Het klein geaderd witje is, weinig verbazend, een lid van de familie der Witjes (Pieridae) waartoe onder andere ook het klein en groot koolwitje en het oranjetipje behoren. Het groot geaderd witje is ook een lid uit die familie, maar is door nog onbekende oorzaak sinds 1975 uit ons land verdwenen.
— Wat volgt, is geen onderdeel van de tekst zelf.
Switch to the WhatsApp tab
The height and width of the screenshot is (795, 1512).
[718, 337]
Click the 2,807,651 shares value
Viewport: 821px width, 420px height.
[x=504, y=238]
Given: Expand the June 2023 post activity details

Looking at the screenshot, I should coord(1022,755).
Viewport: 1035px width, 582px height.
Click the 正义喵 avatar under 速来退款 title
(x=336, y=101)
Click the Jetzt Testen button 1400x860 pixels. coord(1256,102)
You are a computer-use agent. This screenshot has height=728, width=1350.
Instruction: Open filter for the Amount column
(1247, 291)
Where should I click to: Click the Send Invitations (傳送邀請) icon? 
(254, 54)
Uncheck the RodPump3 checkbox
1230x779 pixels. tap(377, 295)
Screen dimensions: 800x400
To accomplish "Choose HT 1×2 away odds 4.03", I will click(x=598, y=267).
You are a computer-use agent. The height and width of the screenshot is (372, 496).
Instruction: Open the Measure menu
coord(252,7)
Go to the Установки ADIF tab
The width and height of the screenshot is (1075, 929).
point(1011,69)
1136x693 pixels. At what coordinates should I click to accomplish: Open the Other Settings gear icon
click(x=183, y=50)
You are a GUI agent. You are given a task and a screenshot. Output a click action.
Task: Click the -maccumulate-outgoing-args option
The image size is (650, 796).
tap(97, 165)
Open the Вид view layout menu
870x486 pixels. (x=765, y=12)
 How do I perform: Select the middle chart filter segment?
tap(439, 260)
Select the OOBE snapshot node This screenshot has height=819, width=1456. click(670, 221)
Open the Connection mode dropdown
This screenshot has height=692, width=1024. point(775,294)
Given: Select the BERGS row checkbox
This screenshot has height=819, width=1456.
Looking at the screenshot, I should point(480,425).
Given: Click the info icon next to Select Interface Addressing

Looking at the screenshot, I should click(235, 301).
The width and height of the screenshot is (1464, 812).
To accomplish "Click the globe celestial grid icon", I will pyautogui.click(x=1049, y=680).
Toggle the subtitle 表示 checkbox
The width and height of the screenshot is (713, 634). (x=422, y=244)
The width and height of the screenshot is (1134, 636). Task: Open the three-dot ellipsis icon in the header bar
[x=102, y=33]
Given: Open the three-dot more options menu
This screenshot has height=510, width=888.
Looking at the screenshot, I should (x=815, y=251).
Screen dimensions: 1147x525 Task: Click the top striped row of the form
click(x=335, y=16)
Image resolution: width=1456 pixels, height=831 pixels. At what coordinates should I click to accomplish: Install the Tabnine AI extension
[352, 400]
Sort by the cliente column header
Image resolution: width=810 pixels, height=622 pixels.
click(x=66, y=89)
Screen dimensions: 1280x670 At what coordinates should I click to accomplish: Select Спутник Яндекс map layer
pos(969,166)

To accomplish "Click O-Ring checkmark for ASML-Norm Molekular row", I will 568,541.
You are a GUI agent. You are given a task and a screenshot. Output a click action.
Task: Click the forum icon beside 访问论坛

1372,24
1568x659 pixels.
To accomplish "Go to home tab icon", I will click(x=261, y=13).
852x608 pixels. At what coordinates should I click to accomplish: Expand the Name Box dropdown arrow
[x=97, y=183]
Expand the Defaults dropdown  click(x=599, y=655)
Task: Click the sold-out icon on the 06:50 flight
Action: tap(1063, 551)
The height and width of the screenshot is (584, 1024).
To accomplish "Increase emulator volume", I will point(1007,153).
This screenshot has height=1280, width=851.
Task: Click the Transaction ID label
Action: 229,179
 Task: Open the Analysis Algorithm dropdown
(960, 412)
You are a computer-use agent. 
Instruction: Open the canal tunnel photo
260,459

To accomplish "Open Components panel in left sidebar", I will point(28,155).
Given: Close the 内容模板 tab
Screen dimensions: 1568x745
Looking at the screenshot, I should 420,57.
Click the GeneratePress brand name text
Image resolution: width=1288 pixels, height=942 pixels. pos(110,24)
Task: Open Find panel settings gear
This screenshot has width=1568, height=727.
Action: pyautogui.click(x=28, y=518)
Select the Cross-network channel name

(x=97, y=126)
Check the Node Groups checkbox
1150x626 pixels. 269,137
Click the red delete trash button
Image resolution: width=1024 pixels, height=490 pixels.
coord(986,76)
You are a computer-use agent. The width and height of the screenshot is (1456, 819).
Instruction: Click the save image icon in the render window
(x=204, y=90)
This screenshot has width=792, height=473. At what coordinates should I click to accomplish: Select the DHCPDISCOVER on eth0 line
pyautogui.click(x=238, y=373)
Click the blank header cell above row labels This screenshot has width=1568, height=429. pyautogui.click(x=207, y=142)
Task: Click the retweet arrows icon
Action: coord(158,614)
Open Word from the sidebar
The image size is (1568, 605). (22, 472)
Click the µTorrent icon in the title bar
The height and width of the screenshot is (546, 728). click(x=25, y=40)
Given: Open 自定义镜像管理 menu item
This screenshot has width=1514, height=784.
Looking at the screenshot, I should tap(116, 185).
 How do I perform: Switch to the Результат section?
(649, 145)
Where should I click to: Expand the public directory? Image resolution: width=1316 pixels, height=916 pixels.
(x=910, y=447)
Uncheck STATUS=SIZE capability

Het klein geaderd witje is een zeer veel voorkomend vlindertje met een voorvleugellengte van zo’n 22 mm. Hij kreeg zijn naam door de groene, soms grijze, bestuiving van de ‘aders’ die door de vleugels lopen. Dit betreft overigens alleen de buitenzijde van de vleugels en is alleen bij de voorjaarsgeneratie duidelijk waarneembaar. Die generatie ontpopt na te hebben overwinterd, grofweg rond de eerste mooie dagen in maart of april. Het witje vliegt in drie generaties rond, met pieken begin mei, eind juli en eind augustus.
Daar het een neef is van het oranjetipje, is het ook een liefhebber van pinksterbloem en look-zonder-look. Bij uitstek de waardplanten voor dit kleine witje. Hoewel de eitjes van zowel het oranjetipje als het klein geaderd witje gelegd worden op deze planten, bestaat er weinig concurrentie tussen de rupsen. De rups van het witje eet de bladeren waar de rups van het tipje de zaden en de bloemen eet. Voor ieder wat wils. Zo regel je dat binnen de familie.
Net als alle vlinders is het een gewillige prooi voor een scala aan dieren. Vleermuizen, vogels, reptielen, spinnen en insecten doen zich jaarrond tegoed aan het klein geaderd witje. De meeste redden het niet tot volle wasdom.
4 reacties
Leuk stuk Chris, vol met weetjes die ik nog niet wist… en die frontale is grappig. Ze lijken dan vaak ook wat scheel te kijken 🙂
Dank je wel Noortje! Ja vlinders frontaal zijn écht leuk.
Leuk verhaal, wist niet dat het familie van het Oranjetipje is
Hoi Rob, dank je, jazeker is dat familie grappig hè!